The answer should be a single number, the count of lines in this material that contain "Review".

- _Data provided_
* * * * * * *

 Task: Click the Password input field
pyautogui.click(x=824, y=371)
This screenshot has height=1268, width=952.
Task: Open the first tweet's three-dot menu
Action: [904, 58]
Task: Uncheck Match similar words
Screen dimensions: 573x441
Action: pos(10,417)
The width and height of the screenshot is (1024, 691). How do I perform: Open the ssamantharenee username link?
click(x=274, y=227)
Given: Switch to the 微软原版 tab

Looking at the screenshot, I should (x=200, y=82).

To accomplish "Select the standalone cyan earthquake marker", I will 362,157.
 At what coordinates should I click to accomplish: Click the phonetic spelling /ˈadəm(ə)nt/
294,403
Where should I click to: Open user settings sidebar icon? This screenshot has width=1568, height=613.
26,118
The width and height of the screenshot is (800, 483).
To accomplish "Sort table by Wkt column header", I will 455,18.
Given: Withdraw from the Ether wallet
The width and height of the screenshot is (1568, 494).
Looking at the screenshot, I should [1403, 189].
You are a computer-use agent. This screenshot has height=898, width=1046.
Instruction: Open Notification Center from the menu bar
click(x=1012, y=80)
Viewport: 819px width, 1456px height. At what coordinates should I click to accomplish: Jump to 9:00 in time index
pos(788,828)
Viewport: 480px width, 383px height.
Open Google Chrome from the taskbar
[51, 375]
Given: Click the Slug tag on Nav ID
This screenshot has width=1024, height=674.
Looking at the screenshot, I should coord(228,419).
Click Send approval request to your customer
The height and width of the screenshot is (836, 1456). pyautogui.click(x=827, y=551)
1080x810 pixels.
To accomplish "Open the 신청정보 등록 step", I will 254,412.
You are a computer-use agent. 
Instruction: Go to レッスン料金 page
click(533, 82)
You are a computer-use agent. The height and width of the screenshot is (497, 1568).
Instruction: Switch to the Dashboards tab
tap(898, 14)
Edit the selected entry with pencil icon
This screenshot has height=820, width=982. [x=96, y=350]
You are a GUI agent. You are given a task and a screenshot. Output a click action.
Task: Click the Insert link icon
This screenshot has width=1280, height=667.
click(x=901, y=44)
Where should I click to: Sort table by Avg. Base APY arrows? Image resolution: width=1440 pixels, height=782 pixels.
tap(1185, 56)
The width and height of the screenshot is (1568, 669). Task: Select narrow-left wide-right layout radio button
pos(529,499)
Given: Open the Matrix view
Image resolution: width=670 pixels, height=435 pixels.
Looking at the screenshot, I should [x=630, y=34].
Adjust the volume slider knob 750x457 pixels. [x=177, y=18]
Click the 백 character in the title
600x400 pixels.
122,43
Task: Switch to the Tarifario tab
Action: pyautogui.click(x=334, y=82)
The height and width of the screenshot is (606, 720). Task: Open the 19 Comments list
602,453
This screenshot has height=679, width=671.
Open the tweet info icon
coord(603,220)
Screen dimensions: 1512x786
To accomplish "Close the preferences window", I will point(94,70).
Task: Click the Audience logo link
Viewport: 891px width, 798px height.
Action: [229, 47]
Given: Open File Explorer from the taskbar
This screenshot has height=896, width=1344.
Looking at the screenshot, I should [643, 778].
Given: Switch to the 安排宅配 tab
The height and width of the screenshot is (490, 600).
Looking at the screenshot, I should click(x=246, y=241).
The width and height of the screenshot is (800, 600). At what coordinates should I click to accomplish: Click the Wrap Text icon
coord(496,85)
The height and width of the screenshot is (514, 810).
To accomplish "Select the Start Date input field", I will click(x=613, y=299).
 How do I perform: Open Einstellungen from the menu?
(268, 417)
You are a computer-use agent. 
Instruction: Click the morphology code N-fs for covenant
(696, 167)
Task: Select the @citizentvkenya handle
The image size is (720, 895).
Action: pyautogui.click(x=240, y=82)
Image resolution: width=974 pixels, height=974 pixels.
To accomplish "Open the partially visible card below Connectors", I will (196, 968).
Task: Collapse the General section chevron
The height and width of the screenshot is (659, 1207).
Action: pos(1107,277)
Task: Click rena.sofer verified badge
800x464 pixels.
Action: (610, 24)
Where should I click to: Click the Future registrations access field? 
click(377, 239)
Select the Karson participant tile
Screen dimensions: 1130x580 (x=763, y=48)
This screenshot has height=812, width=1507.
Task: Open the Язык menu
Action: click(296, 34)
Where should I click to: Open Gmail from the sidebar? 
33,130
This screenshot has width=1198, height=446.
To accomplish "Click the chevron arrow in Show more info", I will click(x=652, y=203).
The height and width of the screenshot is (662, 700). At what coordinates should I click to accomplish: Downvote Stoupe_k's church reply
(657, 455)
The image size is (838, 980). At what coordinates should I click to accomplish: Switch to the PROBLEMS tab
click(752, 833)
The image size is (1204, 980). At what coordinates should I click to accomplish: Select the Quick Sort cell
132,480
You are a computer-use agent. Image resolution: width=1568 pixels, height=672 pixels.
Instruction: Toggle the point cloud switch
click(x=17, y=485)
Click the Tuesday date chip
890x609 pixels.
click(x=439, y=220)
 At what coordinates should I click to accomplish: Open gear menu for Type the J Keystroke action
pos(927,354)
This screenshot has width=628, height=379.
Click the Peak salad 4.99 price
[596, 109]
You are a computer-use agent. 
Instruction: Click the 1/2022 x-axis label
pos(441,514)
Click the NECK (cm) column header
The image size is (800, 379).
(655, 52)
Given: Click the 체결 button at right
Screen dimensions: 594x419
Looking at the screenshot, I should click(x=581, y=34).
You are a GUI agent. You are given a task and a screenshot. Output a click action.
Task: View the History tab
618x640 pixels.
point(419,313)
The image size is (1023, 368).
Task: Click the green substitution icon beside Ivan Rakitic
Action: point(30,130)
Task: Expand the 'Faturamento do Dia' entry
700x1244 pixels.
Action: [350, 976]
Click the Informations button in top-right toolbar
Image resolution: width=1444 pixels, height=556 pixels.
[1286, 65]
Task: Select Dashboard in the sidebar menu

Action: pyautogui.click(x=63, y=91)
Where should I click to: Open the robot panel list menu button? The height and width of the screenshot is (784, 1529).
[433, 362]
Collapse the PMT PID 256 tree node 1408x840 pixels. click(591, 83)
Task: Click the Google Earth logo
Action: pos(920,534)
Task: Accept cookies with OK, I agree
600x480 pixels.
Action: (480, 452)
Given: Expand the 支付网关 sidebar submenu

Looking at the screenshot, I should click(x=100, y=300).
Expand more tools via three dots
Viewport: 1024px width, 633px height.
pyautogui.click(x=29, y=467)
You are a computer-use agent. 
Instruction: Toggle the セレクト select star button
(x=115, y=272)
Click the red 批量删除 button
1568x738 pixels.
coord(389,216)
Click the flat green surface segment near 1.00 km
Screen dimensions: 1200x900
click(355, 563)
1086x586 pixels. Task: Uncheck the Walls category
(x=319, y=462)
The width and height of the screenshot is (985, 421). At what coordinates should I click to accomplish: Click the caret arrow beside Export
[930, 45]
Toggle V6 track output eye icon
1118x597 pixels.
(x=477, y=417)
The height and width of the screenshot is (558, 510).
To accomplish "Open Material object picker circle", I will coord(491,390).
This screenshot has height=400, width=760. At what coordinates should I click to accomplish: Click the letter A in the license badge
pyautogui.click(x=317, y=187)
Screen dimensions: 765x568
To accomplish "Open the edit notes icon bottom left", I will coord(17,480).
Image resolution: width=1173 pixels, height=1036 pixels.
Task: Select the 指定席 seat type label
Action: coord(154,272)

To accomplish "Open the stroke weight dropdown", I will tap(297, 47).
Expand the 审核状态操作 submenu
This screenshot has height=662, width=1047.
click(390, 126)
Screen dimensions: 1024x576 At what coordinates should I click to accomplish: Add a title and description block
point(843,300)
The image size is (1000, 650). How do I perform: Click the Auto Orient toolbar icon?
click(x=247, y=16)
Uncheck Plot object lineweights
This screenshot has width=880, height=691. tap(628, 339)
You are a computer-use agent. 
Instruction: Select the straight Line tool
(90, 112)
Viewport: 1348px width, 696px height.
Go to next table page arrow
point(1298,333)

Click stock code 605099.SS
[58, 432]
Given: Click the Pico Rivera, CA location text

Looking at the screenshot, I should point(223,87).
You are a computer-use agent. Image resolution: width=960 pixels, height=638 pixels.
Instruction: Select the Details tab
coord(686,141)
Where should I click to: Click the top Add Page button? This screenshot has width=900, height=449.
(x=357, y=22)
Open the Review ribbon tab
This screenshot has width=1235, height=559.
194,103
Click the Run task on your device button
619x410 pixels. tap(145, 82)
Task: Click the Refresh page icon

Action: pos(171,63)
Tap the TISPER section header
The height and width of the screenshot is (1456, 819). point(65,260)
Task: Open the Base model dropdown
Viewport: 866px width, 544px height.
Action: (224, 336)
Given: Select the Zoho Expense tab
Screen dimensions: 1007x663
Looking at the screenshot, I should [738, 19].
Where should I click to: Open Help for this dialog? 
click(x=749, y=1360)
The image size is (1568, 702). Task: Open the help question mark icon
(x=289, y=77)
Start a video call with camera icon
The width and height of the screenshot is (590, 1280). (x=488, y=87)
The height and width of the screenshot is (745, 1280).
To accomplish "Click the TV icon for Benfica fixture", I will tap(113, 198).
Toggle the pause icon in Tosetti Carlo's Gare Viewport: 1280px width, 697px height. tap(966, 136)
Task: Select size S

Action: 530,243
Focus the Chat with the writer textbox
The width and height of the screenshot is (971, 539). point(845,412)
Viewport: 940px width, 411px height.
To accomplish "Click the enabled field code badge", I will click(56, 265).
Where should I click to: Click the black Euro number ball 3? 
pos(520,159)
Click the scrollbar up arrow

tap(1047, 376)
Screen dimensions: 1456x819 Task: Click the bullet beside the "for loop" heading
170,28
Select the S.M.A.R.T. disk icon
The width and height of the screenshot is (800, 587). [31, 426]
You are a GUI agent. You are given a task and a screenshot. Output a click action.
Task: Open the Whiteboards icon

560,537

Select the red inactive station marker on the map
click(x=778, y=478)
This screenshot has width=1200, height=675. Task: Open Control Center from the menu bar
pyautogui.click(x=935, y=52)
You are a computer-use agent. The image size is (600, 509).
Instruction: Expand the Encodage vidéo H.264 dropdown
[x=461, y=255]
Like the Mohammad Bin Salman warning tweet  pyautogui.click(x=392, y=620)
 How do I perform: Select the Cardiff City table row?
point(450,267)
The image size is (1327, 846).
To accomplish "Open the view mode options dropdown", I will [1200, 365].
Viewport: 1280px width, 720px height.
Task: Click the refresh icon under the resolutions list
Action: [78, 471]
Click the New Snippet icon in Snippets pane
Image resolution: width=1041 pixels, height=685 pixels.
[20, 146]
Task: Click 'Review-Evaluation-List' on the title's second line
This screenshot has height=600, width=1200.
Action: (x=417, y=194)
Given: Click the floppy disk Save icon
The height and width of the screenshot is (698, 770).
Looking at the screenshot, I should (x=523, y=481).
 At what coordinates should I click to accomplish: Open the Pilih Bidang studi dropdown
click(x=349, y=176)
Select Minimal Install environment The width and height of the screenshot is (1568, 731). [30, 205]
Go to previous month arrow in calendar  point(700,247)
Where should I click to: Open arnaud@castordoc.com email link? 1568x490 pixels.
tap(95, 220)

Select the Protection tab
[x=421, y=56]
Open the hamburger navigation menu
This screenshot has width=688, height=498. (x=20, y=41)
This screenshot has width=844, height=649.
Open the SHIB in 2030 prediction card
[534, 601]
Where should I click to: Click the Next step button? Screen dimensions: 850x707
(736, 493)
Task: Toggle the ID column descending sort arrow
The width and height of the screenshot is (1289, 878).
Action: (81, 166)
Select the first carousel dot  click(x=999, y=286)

* * * * * * *

- _Answer to this problem_
2